Accessing this content required Mr. Keller and Mr. Poitras to intentionally seek out the content, provide payment, and give their agreement to clear terms and  conditions. Mr. Keller and Mr. Poitras then made another deliberate choice to violate those terms and conditions by recording and publicly distributing someone’s private, protected content.

This was an attempt by Mr. Poitras and Mr. Keller to weaponize what a woman chooses to do with her body. Considering John Keller’s public record of domestic assault, it comes as no surprise that Mr. Keller would be involved with another woman being violated.

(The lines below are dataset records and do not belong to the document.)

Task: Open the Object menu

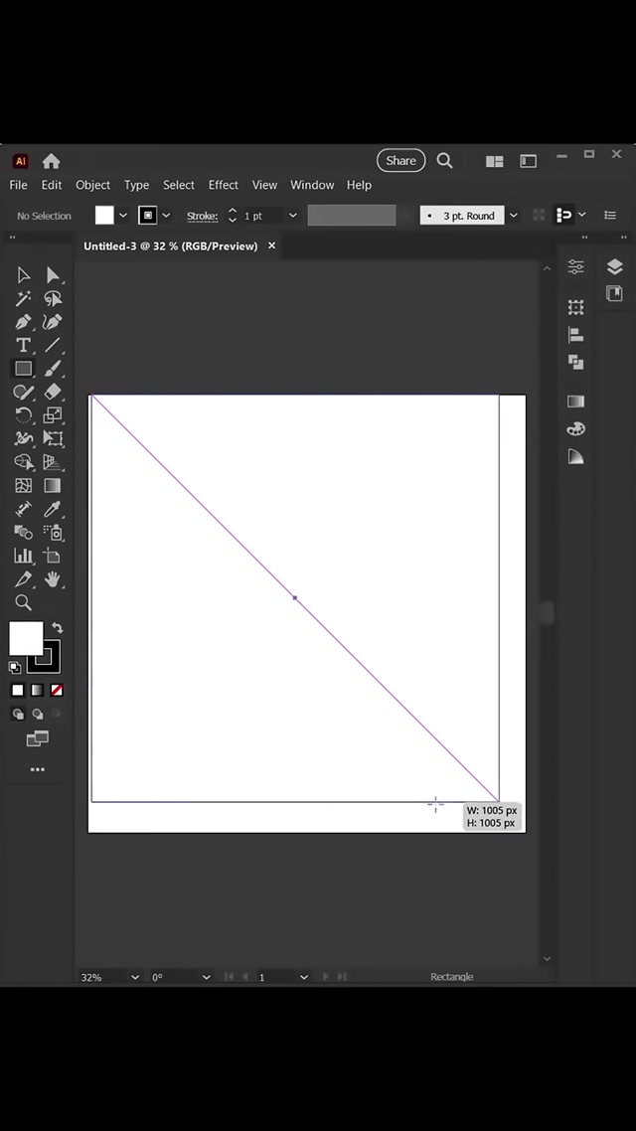Action: 92,185
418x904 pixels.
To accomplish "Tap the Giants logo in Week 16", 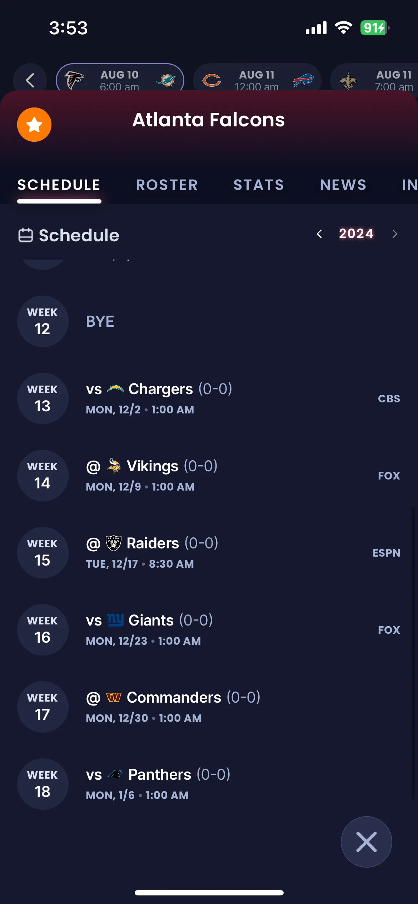I will (x=115, y=620).
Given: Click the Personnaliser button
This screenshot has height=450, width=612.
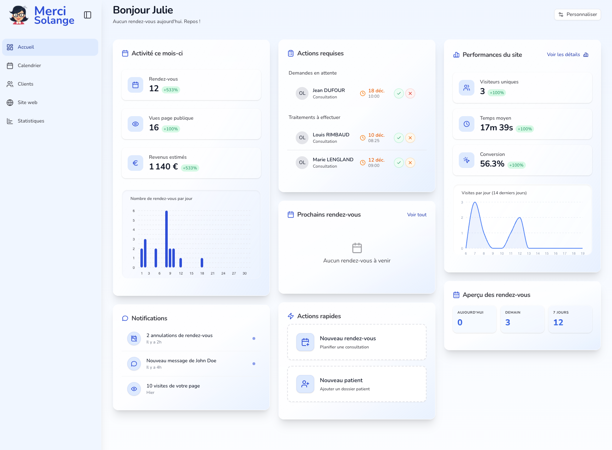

History is filled with examples of women being shamed, exposed and disqualified from public life and community through sexual targeting and shaming.  When men actively seek out a woman’s lawful private sexual expression and then broadcast it for political leverage, that is not about protecting children, public safety or defending community values. It is about humiliation. It is about power. It is about using a woman’s body as a weapon for personal gain.

You may decide that Mr. Bailey’s private life does not align with your expectations of someone in civic service. That is your right as a voter.

But let’s be clear: What Jesse Bailey and his wife engaged in is consensual, legal and private.

School board service is about governance, fiscal stewardship and student outcomes — not what consenting adults do legally in their private lives.

Please do not confuse deliberate public shaming with moral leadership. Do not mistake the exposure of a woman’s private autonomy as public service.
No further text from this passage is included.